Lothar Baumgarten's Carbon at the Dallas Museum of Art

The 'artist as nomad' is a notion that has figured prominently in recent art theory and practice with particular praise given to travel with the purpose of undertaking critical investigations, endeavors that have been the purview of conceptual art and its heirs. Lothar Baumgarten dedicated four and a half months to following railroad tracks across the United States developing a grand project he would call Carbon, which would come to incorporate several thousand black-and-white and color photographs, large-scale wall drawings, short stories, journals, audiotapes, texts, graphic design and typography studies, and an eponymous limited edition publication. Baumgarten melds the intellectual rigor and social purpose of the conceptual art project—essentially a postmodernist art form—with a highly refined understanding of modernist style in photography, design, and writing.

In this context, Baumgarten is, in part, a directed traveler, seeing the state of travel not as a physical going and returning but as a permanent linear process in which one's thinking always gets someplace new. But he is also an enchanted traveler, seduced during his first transcontinental trip in 1975 by the people, the landscape, and the power of the locomotives drawing mile-long trains. These aspects of his journey initiated a longing to engage again with the country and its railroad system, and Carbon can be seen as the product of that impulse.

Carbon as a project may be understood as an elegy, an epic and sometimes melancholic poem about the impact of the railroad on the geography, people, and history of the United States.
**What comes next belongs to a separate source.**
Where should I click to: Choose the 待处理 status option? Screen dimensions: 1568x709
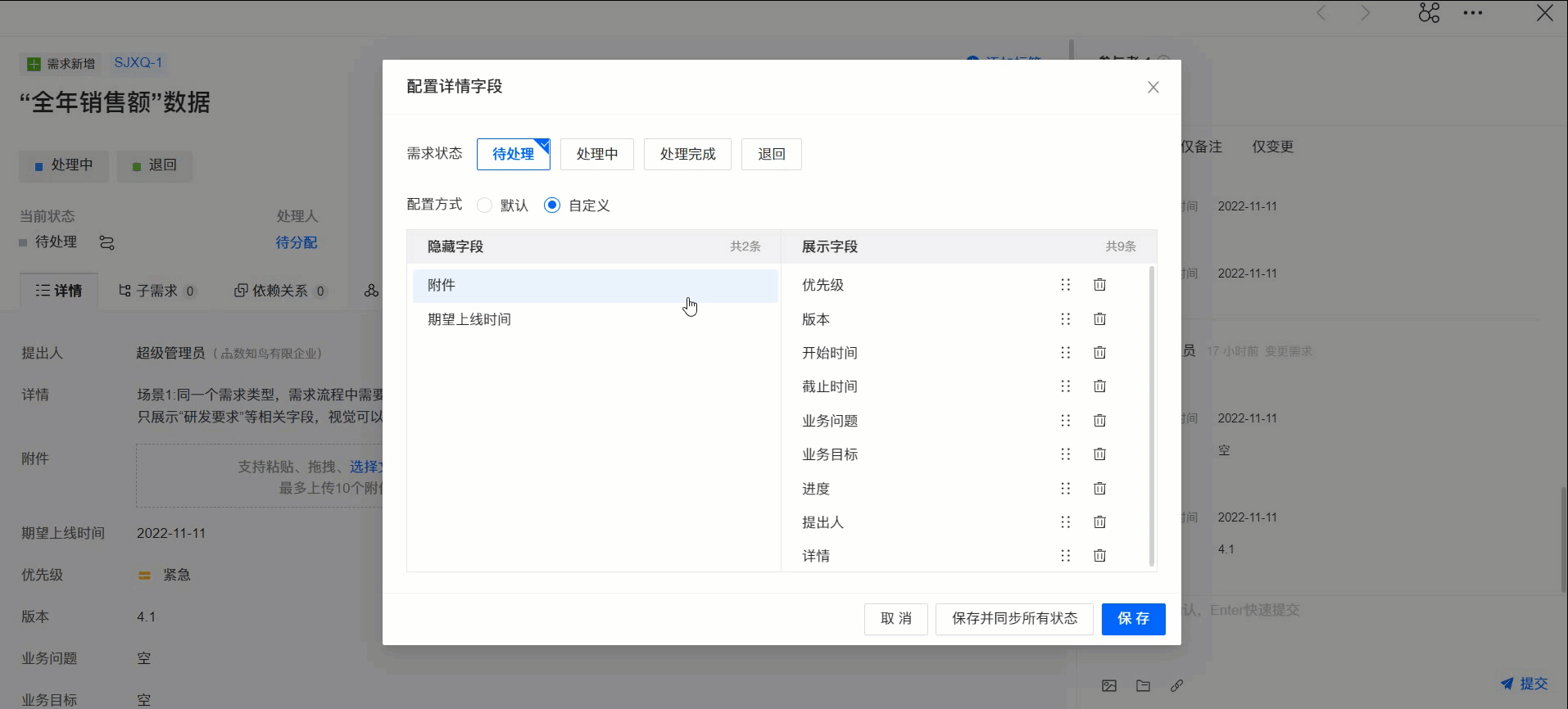513,154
Included are the landscapes opened up and often defiled by development; the accomplishment of the pioneers who settled the continent; the displacement and decimation of native peoples who once populated the land; and the rise and decline in the American imagination of the railroads themselves until, in the late 20th century, merger by merger, their numbers diminished and their individuality diluted, they became essential by de-romanticized industrial transportation.

Baumgarten named the project "Carbon" for the dominant element in the fuel and lubricants on which the trains run and for the Carbon 14 dating process by which the age of cultural artifacts is established. "Carbon" thus carries simultaneous implications of progressive activity, and of reflection on and interpretation of the strata of both human and geographic history. A duality is also inherent in the artist's view of the United States, which is at once sympathetic and critical. He admires the engineering but is skeptical of the ethics; he loves the land and the people while he wonders about the past and present policies of the nation.
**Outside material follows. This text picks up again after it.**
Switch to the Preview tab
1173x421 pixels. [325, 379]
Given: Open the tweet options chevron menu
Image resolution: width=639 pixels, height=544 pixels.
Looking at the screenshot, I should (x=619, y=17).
The city of Dallas owes its growth as an emerging metropolis in the late 19th and early 20th centuries in large part to the rapid development of the railroads in Texas. Beginning in 1853, the first lines in the state were built in the Gulf region around Houston, but it was not until 1872 that the Houston & Texas Central became the first railway to reach Dallas. When it linked up just north of the city with the Missouri-Kansas-Texas line coming southwest from St. Louis toward Dallas, the city arrived on the national transportation grid. In 1873 the Texas & Pacific, building west from Texarkana, reached Dallas, and in 1881 construction was completed to the junction near El Paso with the Southern Pacific transcontinental line to California, giving Dallas through east-west service. In the ensuing decades of railway expansion, landlocked North Texas would become a highly important regional transportation center.

It was in the context of the conjoined history of the city of Dallas and its railroads and in the particular physical circumstances of the Dallas Museum of Art's Barrel Vault and Quadrant Galleries that Baumgarten developed a site-specific installation of his Carbon, one which actively related to the geometries of the exhibition space by architect Edward Larrabee Barnes. The presentation of Carbon was comprised of three wall drawings, well over 100 photographs, and multiple copies of the artist's book Carbon, presented in vitrines where they were accompanied by a rich selection of archival materials related to the development of the project. While the installation of Carbon was properly regarded as being one piece, each of the elements that made up the whole—wall drawings, photographs, artist's book, and archival materials—contributed a unique voice to the ensemble.

Adapted from

John R. Lane, Lothar Baumgarten: Carbon, Brochure, 2004.